D2.478 - HEREDITORY ANGIOEDEMA - A case report

Poster abstract

Case report

INTRODUCTION: With an estimated universal prevalence of Hereditary angioedema (HAE) being 1: 10,000 to 1: 50,000 I will present only a known confirmed case from the state of Goa in India, having a population of 1.5 million.

CASE PRESENTATION: An 11-year-old male child was presented with repeated episodes of lip and eyelid swelling, which gradually increased over 2 to 3 days and then slowly decreased over the next 3 days, ever since he was 2 years of age. 2/3 such similar episodes used to occur every year and subside on their own.

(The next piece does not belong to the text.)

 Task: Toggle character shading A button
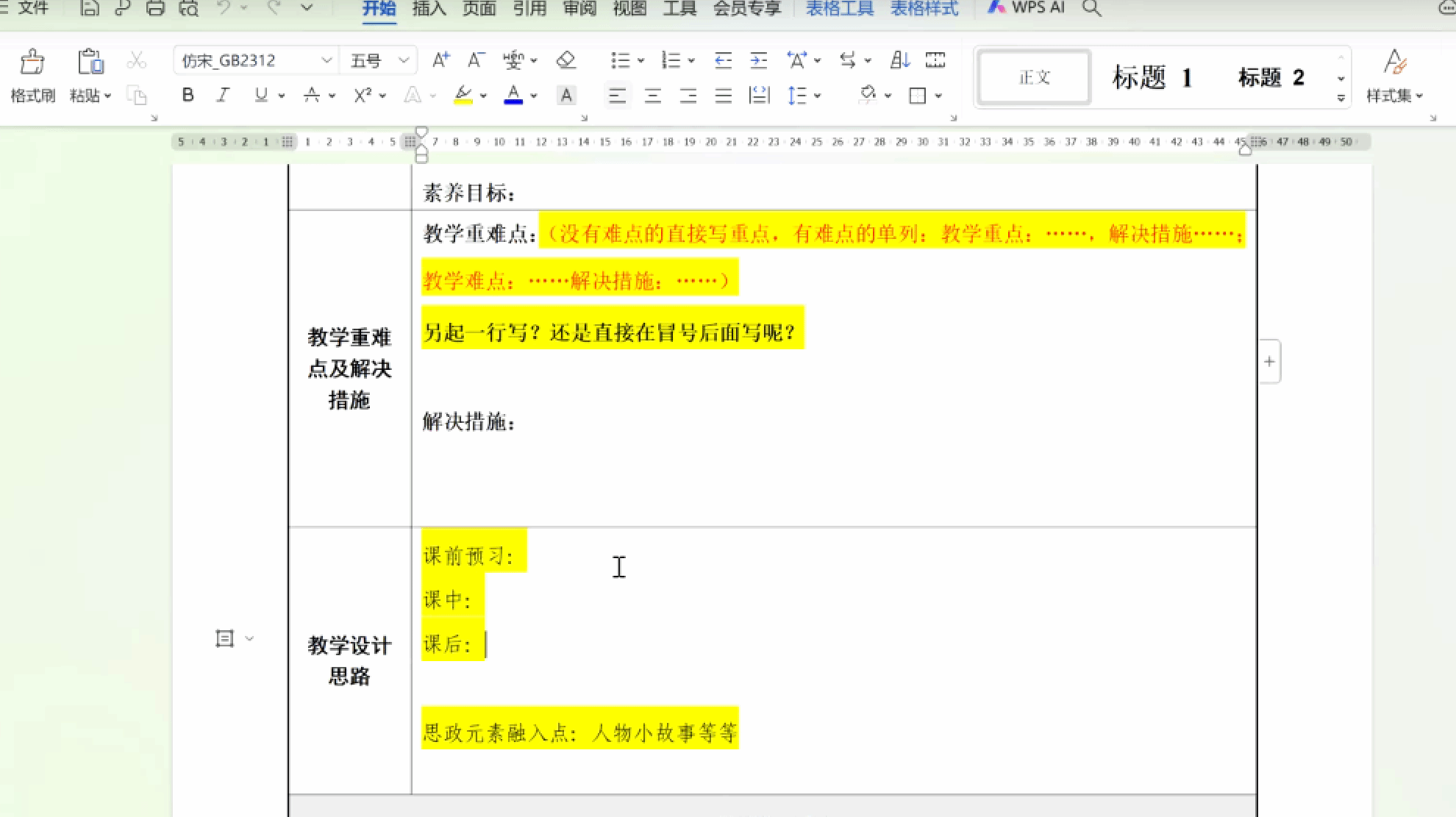click(565, 96)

No H/O severe episode of laryngeal oedema or breathlessness. He also had yearly 2/3 episodes of abdominal angioedema with pain in the abdomen lasting for 2/3 days over a few years. For one such episode in 2022, the child was admitted and managed conservatively as a case of Acute Abdomen.

 

INVESTIGATIONS: Serum C4 & C1 Esterase Inhibitor were below normal. The report of the genetic test is awaited. FAMILY SCREENING: is being asked.

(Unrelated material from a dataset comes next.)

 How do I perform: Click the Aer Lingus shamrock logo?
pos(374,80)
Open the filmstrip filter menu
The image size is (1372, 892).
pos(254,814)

MANAGEMENT: A written management plan was given with on-demand treatment with C1 INH Concentrate for every episode. Alternative plan of Fresh Frozen Plasma was also given, as availability can be an issue for C1 INH concentrate.

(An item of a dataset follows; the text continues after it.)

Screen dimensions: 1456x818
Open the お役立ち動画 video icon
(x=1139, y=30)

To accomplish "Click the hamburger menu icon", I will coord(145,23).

Because of frequent episodes, it was decided to keep this child on long-term prophylaxis. Tab Tranexamic acid was advised since oral Berotralstat or s.c. Lanadelumab or s.c. (pd) C1-INH was not available.  Was advised to avoid ACE inhibitors and other potential triggers like infection or injury.  A short-term prophylaxis plan was also given, and the prognosis was explained. Parents have also joined the national support group.